Working data:
________________________________________

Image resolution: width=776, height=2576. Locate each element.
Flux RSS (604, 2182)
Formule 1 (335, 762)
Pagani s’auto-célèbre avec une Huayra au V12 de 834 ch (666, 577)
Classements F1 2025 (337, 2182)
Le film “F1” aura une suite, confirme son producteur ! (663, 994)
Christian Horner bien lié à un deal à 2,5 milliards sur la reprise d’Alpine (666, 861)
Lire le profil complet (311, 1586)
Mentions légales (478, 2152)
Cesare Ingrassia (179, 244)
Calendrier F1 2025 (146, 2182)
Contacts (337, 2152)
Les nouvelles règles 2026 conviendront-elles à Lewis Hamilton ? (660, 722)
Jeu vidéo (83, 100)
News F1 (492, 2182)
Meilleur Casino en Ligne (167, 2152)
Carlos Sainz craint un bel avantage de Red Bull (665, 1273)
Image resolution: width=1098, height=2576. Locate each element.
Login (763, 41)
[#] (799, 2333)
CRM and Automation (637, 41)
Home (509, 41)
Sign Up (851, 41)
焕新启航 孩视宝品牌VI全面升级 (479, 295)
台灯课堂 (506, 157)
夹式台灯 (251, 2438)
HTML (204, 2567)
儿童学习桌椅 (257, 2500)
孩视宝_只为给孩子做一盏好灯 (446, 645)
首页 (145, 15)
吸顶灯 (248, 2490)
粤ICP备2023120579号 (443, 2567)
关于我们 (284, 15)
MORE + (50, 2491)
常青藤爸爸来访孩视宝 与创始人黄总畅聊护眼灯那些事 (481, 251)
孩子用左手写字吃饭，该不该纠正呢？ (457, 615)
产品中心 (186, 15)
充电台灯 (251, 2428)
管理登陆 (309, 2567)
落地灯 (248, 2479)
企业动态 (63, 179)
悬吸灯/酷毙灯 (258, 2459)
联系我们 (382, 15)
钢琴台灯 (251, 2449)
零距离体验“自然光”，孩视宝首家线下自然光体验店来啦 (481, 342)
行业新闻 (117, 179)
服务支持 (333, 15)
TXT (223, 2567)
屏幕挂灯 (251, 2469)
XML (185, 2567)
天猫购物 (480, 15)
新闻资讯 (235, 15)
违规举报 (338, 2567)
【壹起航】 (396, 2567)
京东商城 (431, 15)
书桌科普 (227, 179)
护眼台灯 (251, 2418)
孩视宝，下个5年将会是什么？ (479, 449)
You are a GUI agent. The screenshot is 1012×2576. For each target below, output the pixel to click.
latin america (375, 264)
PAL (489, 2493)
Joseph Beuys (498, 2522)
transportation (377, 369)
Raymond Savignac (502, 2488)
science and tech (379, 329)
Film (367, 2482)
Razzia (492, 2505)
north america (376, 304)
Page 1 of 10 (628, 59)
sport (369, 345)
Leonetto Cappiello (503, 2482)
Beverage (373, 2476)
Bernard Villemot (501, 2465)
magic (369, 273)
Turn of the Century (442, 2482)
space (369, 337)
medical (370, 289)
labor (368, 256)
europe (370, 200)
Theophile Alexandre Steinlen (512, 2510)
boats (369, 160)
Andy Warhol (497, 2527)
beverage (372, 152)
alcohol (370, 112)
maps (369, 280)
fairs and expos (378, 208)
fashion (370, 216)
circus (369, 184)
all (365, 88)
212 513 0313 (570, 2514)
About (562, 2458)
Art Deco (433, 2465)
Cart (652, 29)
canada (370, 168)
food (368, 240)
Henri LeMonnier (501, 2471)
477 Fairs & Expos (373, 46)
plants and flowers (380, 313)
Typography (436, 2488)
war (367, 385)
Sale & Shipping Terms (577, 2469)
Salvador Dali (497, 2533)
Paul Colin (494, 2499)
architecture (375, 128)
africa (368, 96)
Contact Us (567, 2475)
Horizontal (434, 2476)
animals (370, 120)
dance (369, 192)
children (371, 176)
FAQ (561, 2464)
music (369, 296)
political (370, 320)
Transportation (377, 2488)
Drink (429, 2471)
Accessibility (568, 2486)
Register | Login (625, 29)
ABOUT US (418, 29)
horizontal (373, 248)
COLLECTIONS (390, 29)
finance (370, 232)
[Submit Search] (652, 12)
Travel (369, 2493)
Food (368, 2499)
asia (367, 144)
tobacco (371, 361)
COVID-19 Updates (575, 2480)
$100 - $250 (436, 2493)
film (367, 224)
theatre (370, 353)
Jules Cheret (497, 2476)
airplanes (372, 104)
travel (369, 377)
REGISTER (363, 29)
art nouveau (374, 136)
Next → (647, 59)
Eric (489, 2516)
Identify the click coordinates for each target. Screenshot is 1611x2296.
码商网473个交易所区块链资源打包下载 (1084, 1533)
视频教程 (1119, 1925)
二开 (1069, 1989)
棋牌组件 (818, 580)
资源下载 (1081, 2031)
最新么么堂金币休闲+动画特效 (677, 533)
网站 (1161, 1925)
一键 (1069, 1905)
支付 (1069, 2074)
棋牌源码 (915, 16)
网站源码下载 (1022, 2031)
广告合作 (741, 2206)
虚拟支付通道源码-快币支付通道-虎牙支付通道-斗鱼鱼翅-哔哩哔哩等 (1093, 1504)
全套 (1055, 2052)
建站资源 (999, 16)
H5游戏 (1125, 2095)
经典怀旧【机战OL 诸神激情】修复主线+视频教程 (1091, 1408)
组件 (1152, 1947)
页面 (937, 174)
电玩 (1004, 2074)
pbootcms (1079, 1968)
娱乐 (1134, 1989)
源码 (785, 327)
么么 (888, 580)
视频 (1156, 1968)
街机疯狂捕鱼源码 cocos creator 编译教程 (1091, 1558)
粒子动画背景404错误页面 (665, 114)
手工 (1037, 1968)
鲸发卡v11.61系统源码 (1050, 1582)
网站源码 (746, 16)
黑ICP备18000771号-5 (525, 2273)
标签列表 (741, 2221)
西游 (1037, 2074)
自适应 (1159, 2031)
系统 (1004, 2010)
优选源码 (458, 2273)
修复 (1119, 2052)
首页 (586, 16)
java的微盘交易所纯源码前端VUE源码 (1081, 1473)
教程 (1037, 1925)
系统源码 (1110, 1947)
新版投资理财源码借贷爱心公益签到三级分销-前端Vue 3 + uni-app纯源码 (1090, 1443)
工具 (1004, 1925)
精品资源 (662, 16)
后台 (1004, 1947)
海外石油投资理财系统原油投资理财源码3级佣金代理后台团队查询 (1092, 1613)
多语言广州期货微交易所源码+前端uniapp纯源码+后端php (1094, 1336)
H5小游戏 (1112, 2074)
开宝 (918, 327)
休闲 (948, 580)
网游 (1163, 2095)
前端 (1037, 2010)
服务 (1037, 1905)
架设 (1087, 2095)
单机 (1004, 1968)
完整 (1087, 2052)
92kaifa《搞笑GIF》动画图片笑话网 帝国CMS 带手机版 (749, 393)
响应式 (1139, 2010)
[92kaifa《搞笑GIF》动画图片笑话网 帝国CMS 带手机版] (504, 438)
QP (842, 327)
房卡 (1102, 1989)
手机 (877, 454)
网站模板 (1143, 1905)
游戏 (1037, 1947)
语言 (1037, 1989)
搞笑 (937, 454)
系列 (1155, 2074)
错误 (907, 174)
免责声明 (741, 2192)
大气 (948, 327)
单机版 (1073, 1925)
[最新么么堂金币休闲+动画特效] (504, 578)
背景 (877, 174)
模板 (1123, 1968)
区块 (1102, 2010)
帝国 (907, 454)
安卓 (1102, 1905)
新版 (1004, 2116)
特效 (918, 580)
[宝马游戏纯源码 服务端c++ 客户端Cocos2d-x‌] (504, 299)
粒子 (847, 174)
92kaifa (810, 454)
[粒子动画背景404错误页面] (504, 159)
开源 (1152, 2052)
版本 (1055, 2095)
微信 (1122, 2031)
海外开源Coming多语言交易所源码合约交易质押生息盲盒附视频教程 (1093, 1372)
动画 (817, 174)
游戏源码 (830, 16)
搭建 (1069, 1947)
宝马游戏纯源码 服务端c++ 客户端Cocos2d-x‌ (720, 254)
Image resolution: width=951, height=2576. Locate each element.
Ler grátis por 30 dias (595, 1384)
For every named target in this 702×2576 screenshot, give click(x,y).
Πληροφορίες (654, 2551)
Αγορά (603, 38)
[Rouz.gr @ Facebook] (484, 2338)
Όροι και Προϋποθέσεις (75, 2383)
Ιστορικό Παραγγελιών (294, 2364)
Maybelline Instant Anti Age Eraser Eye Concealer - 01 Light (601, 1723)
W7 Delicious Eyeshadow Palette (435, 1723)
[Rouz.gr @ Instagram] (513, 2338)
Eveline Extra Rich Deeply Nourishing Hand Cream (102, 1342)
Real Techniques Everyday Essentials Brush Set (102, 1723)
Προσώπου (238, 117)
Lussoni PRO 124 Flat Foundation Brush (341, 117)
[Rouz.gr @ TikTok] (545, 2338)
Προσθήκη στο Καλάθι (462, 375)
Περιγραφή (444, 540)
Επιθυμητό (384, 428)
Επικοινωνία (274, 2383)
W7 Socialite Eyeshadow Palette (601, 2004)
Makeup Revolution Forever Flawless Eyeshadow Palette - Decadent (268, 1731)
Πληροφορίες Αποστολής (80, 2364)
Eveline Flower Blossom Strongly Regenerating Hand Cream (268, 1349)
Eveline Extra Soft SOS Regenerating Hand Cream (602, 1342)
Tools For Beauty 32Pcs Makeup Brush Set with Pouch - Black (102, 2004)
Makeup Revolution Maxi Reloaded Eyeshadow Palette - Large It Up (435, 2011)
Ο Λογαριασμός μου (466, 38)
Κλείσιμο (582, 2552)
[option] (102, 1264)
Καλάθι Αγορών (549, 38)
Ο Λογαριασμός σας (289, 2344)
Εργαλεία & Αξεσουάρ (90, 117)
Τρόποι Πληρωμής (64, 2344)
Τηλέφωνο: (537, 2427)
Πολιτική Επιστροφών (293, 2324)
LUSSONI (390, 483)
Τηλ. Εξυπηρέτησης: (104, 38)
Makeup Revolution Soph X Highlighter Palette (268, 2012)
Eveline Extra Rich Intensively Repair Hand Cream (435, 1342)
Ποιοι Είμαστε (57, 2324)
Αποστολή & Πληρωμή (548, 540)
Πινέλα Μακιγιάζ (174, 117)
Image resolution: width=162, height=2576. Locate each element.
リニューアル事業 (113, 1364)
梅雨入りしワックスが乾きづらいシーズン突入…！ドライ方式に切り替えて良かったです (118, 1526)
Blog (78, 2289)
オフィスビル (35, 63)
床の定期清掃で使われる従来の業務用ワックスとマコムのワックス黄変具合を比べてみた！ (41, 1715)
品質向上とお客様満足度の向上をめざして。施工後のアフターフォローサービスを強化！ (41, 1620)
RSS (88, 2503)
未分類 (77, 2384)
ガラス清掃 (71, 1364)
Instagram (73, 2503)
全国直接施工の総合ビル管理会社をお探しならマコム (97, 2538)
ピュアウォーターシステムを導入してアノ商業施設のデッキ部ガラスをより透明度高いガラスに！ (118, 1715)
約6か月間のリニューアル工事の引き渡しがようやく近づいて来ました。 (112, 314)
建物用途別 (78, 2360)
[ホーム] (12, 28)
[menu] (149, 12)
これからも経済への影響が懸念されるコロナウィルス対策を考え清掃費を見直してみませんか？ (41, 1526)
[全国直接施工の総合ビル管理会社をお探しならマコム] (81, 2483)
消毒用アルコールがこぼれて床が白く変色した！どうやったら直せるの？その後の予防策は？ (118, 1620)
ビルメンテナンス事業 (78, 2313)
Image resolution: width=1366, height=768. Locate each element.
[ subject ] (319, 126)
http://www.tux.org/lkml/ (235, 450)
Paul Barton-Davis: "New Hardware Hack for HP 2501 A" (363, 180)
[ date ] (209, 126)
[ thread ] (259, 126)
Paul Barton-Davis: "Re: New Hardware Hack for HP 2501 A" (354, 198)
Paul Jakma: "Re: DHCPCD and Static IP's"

________________________________________

Problem description: Using the records above, write out exactly the lines between the one holding "粒子动画背景404错误页面 (665, 114)" and the one holding "Περιγραφή (444, 540)", inclusive; leave everything else out.

Response for this exercise:
粒子动画背景404错误页面 (665, 114)
手工 (1037, 1968)
鲸发卡v11.61系统源码 (1050, 1582)
网站源码 (746, 16)
黑ICP备18000771号-5 (525, 2273)
标签列表 (741, 2221)
西游 (1037, 2074)
自适应 (1159, 2031)
系统 (1004, 2010)
优选源码 (458, 2273)
修复 (1119, 2052)
首页 (586, 16)
java的微盘交易所纯源码前端VUE源码 (1081, 1473)
教程 (1037, 1925)
系统源码 (1110, 1947)
新版投资理财源码借贷爱心公益签到三级分销-前端Vue 3 + uni-app纯源码 (1090, 1443)
工具 (1004, 1925)
精品资源 (662, 16)
后台 (1004, 1947)
海外石油投资理财系统原油投资理财源码3级佣金代理后台团队查询 (1092, 1613)
多语言广州期货微交易所源码+前端uniapp纯源码+后端php (1094, 1336)
H5小游戏 (1112, 2074)
开宝 (918, 327)
休闲 (948, 580)
网游 (1163, 2095)
前端 (1037, 2010)
服务 (1037, 1905)
架设 (1087, 2095)
单机 (1004, 1968)
完整 (1087, 2052)
92kaifa《搞笑GIF》动画图片笑话网 帝国CMS 带手机版 (749, 393)
响应式 (1139, 2010)
[92kaifa《搞笑GIF》动画图片笑话网 帝国CMS 带手机版] (504, 438)
QP (842, 327)
房卡 (1102, 1989)
手机 (877, 454)
网站模板 (1143, 1905)
游戏 (1037, 1947)
语言 (1037, 1989)
搞笑 (937, 454)
系列 (1155, 2074)
错误 (907, 174)
免责声明 (741, 2192)
大气 (948, 327)
单机版 (1073, 1925)
[最新么么堂金币休闲+动画特效] (504, 578)
背景 (877, 174)
模板 (1123, 1968)
区块 (1102, 2010)
帝国 (907, 454)
安卓 (1102, 1905)
新版 (1004, 2116)
特效 (918, 580)
[宝马游戏纯源码 服务端c++ 客户端Cocos2d-x‌] (504, 299)
粒子 (847, 174)
92kaifa (810, 454)
[粒子动画背景404错误页面] (504, 159)
开源 (1152, 2052)
版本 (1055, 2095)
微信 (1122, 2031)
海外开源Coming多语言交易所源码合约交易质押生息盲盒附视频教程 (1093, 1372)
动画 (817, 174)
游戏源码 (830, 16)
搭建 (1069, 1947)
宝马游戏纯源码 服务端c++ 客户端Cocos2d-x‌ (720, 254)
Image resolution: width=951, height=2576. Locate each element.
Ler grátis por 30 dias (595, 1384)
For every named target in this 702×2576 screenshot, give click(x,y).
Πληροφορίες (654, 2551)
Αγορά (603, 38)
[Rouz.gr @ Facebook] (484, 2338)
Όροι και Προϋποθέσεις (75, 2383)
Ιστορικό Παραγγελιών (294, 2364)
Maybelline Instant Anti Age Eraser Eye Concealer - 01 Light (601, 1723)
W7 Delicious Eyeshadow Palette (435, 1723)
[Rouz.gr @ Instagram] (513, 2338)
Eveline Extra Rich Deeply Nourishing Hand Cream (102, 1342)
Real Techniques Everyday Essentials Brush Set (102, 1723)
Προσώπου (238, 117)
Lussoni PRO 124 Flat Foundation Brush (341, 117)
[Rouz.gr @ TikTok] (545, 2338)
Προσθήκη στο Καλάθι (462, 375)
Περιγραφή (444, 540)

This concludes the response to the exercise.